One longer-dated policy development cuts across the price-and-storage narrative. Louisiana enacted a law — signed by its Republican governor — reclassifying natural gas as green energy. The AP News report dated June 26, 2025 confirmed the legislation. The practical effect on near-term gas fundamentals is limited; reclassification does not change the molecule's combustion profile or its production economics. But the policy signal matters for infrastructure permitting, project financing, and the eligibility of gas-linked projects for certain state-level incentives. For LNG developers and midstream operators considering Gulf Coast expansions — including potential brownfield additions at Sabine Pass or the broader Calcasieu Pass corridor — a friendlier regulatory classification in the host state removes one layer of project friction.

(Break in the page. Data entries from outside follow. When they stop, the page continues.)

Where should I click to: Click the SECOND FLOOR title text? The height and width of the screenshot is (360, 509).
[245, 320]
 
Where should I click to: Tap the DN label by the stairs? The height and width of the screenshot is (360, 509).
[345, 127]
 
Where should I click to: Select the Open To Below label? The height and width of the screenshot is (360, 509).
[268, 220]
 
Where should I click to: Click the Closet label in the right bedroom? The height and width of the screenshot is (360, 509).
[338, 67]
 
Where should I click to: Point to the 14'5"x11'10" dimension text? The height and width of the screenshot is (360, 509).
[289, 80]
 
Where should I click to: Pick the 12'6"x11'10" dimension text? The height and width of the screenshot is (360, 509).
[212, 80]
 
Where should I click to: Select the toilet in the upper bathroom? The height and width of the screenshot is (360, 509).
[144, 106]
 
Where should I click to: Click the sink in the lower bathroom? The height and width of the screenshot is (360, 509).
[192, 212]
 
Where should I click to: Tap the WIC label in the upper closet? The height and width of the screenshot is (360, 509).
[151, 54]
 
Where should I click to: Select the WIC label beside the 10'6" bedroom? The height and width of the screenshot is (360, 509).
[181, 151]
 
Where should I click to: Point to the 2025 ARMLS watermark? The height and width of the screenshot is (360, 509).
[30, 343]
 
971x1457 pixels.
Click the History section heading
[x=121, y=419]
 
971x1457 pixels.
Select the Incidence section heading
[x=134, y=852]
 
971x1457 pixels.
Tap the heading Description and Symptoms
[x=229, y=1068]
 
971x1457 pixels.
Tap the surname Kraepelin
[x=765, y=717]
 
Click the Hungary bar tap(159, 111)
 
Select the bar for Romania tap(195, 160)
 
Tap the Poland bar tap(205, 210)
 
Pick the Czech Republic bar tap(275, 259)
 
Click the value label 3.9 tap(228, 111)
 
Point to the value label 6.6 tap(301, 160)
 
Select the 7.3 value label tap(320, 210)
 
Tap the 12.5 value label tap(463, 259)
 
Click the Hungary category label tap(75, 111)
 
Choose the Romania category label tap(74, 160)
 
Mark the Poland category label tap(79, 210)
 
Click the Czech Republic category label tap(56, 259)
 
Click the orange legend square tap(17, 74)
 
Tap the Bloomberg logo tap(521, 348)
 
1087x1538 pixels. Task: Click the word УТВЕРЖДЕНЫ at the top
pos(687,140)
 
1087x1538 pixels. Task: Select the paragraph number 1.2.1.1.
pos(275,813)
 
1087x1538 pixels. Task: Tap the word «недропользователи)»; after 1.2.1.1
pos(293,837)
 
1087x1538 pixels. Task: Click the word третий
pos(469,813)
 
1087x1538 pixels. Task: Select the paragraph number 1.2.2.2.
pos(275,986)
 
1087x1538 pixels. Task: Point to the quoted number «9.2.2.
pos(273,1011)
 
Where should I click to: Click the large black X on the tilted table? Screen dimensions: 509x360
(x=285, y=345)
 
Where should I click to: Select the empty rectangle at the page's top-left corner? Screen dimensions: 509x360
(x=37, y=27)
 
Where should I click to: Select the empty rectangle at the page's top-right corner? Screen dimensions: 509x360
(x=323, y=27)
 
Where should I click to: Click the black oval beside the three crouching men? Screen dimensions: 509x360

In the medium term, any increment in Gulf Coast LNG export capacity feeds directly back into domestic basis spreads and Henry Hub price support. Louisiana's move is therefore worth tracking for its downstream implications on the very export infrastructure that, when curtailed for maintenance in June 2024, contributed to the price pressure described above.

The Structural Tension

The June 2024 episode encapsulates a tension that has defined the U.S. gas market since the LNG export era began: the commodity is simultaneously a global price-taker (via LNG linkage to TTF and JKM) and a domestic surplus commodity subject to seasonal inventory cycles. When those two forces align — high global prices pulling feedgas to export terminals, drawing down domestic storage — Henry Hub rallies. When they diverge — maintenance or demand weakness offshore reducing export pull while shoulder-season injections run hot — the domestic market reverts to surplus logic.

The $3.15/MMBtu print in June 2024 was a divergence outcome. Storage was comfortable, export throughput was temporarily reduced, and mild temperatures kept power-burn below the level that would have cleared the surplus. None of those three conditions is permanent. The LNG maintenance window closes; storage draws accelerate once cooling degree days spike; and export capacity expands with each new liquefaction train that enters service.

Traders and analysts watching the H2 2024 setup would have been focused on the pace of storage normalization, the duration and scope of Sabine Pass maintenance, and whether the 13-consecutive-month run of global heat records would eventually translate into domestic power-burn that ran ahead of models. The price signal in June was bearish. The risk skew heading into summer was not symmetrically so.